This project explores how, after a century of work based on the notion of childhood as sacred and outside of politics, the world’s pre-eminent child rights organisation wound up cooperating in the indefinite detention of children. It proposes that immigration detention facilities and other sites of racialised violence reveal the fragility of the universal norms of childhood associated with progress in the nineteenth and twentieth centuries.
The project explores the role of Save the Children Australia in Australian-run detention centres in Papua New Guinea and Nauru from 2012-2015. Australia has been an influential pioneer in the global trend towards detention and criminalisation of asylum seekers and refugees. Save the Children’s offshore operations represent a particularly controversial example of non-governmental organisations working as service providers within this system. Yet this moment remains shadowy and poorly researched, obscured by reticence, censorship and judgement.

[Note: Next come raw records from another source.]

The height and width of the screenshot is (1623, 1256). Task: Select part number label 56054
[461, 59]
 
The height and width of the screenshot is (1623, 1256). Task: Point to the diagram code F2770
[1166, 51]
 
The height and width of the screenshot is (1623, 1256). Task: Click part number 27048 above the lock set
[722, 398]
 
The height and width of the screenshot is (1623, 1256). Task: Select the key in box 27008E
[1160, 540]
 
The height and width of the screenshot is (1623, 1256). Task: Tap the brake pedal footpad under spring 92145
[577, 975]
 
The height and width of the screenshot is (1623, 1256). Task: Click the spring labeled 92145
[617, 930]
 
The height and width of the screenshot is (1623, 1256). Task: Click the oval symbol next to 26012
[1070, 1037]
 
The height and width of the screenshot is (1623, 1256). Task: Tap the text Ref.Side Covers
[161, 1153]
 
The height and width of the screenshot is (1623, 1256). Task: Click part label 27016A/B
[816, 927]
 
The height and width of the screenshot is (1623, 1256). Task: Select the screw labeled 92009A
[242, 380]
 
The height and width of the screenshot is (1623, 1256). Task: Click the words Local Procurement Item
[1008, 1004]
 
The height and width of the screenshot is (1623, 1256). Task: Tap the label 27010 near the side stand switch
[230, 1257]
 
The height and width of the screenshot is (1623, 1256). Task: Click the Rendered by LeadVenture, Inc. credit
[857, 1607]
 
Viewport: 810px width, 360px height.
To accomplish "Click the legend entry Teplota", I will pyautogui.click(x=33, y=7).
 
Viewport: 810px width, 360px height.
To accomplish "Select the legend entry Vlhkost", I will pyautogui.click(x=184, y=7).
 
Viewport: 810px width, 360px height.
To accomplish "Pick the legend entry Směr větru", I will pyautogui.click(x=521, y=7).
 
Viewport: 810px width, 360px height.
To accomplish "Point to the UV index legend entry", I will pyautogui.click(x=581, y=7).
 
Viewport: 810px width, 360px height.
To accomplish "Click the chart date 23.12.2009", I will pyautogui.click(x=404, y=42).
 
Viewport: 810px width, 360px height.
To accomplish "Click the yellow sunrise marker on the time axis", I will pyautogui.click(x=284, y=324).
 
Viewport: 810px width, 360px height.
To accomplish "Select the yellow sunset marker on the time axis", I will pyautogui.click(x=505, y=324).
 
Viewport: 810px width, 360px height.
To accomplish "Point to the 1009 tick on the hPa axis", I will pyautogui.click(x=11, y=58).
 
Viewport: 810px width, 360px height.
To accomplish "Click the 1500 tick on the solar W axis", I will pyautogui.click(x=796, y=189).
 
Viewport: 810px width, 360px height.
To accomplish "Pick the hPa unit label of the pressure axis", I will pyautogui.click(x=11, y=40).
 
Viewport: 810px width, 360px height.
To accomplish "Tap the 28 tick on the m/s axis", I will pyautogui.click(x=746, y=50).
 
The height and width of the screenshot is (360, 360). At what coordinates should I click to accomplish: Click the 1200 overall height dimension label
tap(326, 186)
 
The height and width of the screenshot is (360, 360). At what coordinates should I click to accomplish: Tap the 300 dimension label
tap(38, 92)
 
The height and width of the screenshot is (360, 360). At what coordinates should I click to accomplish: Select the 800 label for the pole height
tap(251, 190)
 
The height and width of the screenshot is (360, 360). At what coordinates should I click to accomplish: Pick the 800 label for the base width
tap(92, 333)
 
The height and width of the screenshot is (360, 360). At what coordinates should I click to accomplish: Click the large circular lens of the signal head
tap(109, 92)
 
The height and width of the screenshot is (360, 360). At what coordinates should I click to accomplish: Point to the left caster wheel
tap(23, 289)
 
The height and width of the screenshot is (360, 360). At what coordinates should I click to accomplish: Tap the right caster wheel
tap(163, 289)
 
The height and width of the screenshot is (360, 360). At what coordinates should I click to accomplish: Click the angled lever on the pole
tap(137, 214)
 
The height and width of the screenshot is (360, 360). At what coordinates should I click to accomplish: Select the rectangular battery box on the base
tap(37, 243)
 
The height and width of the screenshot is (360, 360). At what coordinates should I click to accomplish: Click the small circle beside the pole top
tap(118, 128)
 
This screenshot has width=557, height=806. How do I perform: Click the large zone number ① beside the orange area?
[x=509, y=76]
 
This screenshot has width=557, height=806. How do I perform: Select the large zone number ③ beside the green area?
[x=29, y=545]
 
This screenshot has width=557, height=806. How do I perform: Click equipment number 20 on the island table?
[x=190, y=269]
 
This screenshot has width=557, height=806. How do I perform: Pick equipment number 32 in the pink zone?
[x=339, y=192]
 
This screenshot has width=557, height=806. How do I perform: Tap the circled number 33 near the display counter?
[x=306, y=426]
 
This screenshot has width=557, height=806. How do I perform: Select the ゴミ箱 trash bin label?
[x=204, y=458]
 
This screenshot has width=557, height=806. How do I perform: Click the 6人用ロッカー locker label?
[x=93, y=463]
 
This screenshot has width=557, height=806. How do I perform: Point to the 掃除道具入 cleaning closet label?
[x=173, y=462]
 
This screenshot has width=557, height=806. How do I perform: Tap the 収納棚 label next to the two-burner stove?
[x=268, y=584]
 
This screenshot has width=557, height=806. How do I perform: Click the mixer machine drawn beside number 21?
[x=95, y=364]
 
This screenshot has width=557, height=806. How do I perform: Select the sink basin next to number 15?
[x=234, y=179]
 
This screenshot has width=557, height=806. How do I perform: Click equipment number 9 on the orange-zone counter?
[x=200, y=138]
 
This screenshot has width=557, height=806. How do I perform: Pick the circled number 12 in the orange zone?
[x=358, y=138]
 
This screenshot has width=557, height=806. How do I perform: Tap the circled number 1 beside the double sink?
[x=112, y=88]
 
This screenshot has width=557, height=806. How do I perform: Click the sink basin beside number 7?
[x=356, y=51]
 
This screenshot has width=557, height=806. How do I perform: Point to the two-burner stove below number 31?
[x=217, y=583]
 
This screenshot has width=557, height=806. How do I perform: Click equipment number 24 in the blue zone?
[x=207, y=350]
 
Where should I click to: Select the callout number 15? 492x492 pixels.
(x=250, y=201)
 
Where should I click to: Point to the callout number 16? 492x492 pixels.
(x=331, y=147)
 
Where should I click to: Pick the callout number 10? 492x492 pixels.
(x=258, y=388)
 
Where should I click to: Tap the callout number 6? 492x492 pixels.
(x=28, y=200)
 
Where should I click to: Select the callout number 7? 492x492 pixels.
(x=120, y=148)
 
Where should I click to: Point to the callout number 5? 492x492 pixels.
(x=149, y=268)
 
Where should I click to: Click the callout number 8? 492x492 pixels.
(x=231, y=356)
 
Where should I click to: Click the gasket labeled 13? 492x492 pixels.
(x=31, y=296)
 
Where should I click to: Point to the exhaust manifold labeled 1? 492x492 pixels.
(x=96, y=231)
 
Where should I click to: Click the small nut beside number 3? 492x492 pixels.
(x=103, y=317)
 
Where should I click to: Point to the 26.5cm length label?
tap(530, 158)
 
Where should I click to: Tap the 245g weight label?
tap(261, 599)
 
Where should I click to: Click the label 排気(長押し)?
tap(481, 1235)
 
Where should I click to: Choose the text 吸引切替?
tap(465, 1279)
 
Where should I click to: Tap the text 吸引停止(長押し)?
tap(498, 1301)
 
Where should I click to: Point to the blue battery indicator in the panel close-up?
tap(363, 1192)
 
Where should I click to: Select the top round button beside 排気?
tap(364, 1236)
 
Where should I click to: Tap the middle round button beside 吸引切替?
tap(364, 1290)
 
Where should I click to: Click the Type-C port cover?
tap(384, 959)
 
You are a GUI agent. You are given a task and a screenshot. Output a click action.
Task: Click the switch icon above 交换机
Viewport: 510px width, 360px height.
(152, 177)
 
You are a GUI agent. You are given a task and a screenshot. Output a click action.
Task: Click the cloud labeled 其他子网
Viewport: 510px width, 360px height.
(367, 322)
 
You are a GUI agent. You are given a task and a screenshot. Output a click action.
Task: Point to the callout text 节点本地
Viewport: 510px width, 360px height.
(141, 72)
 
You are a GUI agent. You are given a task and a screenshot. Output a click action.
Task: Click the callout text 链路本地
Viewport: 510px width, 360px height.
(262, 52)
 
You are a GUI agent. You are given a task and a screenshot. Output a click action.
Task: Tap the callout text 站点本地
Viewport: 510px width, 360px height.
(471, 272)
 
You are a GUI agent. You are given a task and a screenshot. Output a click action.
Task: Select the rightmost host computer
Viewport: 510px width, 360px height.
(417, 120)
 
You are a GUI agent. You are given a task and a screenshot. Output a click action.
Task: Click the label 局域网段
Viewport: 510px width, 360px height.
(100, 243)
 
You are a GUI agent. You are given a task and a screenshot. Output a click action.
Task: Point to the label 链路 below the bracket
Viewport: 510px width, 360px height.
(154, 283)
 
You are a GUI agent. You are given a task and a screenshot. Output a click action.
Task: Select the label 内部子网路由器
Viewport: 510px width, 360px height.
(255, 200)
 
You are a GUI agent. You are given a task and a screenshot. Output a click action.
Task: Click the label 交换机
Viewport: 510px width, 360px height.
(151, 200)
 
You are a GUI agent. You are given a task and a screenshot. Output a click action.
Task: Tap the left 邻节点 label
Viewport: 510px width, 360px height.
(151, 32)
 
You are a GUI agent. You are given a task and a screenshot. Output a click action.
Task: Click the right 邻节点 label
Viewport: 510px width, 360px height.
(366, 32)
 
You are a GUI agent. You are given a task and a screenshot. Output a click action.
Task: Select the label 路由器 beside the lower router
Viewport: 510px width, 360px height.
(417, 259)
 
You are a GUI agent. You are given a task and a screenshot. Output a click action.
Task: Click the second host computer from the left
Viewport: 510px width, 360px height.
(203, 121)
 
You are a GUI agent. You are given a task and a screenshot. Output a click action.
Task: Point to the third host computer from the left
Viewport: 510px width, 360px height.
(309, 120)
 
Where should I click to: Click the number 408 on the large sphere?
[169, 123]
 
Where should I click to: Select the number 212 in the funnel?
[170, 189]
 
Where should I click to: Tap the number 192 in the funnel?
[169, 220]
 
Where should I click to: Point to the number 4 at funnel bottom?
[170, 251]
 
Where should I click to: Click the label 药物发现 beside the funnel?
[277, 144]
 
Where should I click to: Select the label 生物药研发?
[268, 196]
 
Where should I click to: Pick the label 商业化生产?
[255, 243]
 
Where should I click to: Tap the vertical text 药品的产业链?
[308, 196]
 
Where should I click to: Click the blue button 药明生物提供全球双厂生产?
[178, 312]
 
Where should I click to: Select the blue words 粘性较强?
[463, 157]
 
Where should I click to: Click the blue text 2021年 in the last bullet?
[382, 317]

The project focuses on organisational decision-making and ethics, tracing the successive challenges that arose as Save the Children’s operations expanded and the organisation and its staff came into conflict with both their government employers and their own principles. As the incarceration of asylum-seeker children by democratic countries expands, this project shines a light on the compromises into which humanitarian organisations are drawn when they seek to offer care in such settings.
This research is supported by an independent scholar fellowship from the Independent Social Research Foundation, which is enabling the preparation of a book manuscript. I have published a chapter on this project:

“The conscience of the island? The NGO moment in Australian offshore detention,” Amidst the Debris: Humanitarianism and the End of Liberal Order (2021), ed. Juliano Fiori, Fernando Espada, Andrea Rigon, Bertrand Taithe, and Rafia Zakaria. Hurst & Company, pp. 83-106.